The 150-year-old magazine the Atlantic, whose "influential and highly engaged readers turn to [it] for intellectual stimulation," has a very serious and brainy discussion of Britney Spears that necessitated her use on the cover, plus the word "Rabelaisian" inside the magazine. The Atlantic of course is just the most recent and highbrow magazine to take its cover downmarket in the pursuit of Serious Journalism; a somber Rolling Stone earlier this month did a big cover story on the "American Tragedy" of Britney Spears and, with a heavy heart, saw its website traffic double. New York magazine published a naked Lindsay Lohan in an artistic homage to Marilyn Monroe and melted its Web servers because it did not anticipate needing to deliver 20 million instances of art across the internet. For its part, the Atlantic intellectualized tabloid material by applying the term "gynophobic" to a Spears-related website comments section:
"In the dark sewer of misanthropic, gynophobic, and Rabelaisian epithets running through the comments section of celebrity blogs, one can also find gems of authentic emotional connection to celebrity foibles… A good number of readers seem to write in the openly delusional… belief that if their post is sincere or hateful enough, the walls separating their own lives from the lives of celebrities will dissolve, transporting them from the backlit world of their LCD screens to the super-pollinated atmosphere of the media daisy chain."
Also, these readers/commenters tend to be "women between the ages of 16 and 34... during the corporate lunch hour."

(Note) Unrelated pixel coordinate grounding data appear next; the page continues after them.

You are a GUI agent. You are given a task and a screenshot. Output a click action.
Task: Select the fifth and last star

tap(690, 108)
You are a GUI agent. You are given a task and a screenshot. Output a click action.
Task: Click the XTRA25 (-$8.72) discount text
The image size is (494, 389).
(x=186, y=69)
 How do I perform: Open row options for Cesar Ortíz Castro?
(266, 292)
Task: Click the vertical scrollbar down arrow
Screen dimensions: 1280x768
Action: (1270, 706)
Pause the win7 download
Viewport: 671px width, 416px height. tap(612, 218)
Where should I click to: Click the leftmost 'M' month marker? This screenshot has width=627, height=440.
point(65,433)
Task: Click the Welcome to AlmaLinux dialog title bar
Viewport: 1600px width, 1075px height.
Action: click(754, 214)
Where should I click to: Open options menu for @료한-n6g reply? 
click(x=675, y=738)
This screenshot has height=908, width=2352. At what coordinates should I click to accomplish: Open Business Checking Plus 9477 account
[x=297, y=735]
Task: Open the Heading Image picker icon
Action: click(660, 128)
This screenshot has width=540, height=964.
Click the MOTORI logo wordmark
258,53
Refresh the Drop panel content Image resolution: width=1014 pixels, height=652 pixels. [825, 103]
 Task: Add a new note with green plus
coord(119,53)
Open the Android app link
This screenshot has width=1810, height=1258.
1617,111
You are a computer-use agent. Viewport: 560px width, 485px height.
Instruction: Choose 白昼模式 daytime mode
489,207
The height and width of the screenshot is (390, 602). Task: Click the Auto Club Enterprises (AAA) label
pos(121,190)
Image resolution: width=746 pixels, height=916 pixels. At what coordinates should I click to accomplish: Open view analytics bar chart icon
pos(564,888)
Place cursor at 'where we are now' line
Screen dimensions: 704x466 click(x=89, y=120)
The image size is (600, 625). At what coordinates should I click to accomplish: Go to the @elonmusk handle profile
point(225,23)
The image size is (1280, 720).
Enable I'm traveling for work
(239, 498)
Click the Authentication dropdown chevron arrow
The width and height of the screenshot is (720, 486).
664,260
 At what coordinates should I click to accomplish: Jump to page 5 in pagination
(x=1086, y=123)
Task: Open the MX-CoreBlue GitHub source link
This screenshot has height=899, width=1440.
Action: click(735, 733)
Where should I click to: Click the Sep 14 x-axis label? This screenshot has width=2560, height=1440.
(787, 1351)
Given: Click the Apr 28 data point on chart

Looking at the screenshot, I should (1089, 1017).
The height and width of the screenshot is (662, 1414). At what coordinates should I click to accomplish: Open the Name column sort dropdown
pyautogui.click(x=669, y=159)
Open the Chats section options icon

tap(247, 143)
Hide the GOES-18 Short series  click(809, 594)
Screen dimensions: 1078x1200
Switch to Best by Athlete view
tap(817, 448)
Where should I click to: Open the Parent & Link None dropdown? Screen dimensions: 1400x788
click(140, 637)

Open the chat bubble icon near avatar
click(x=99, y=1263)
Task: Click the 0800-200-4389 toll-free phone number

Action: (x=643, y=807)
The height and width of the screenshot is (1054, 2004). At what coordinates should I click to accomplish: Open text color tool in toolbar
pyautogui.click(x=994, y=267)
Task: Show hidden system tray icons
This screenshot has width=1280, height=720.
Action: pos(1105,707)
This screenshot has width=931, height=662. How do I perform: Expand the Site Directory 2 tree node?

Now that the Atlantic has gone highbrow tabloid, one can safely assume New Yorker is in the midst of setting up its own X17 account and commissioning an artistic re-rendering (Art Spiegelman?) of some choice paparazzo shot of Spears in Gotham. Cooks Illustrated will soon be scrambling, no doubt, to bring Spears in for a piece on "country" cooking for children. And the Economist, despite protestations to the contrary, will put Spears on the cover when her finances eventually implode — or sharply recover, either way works, really.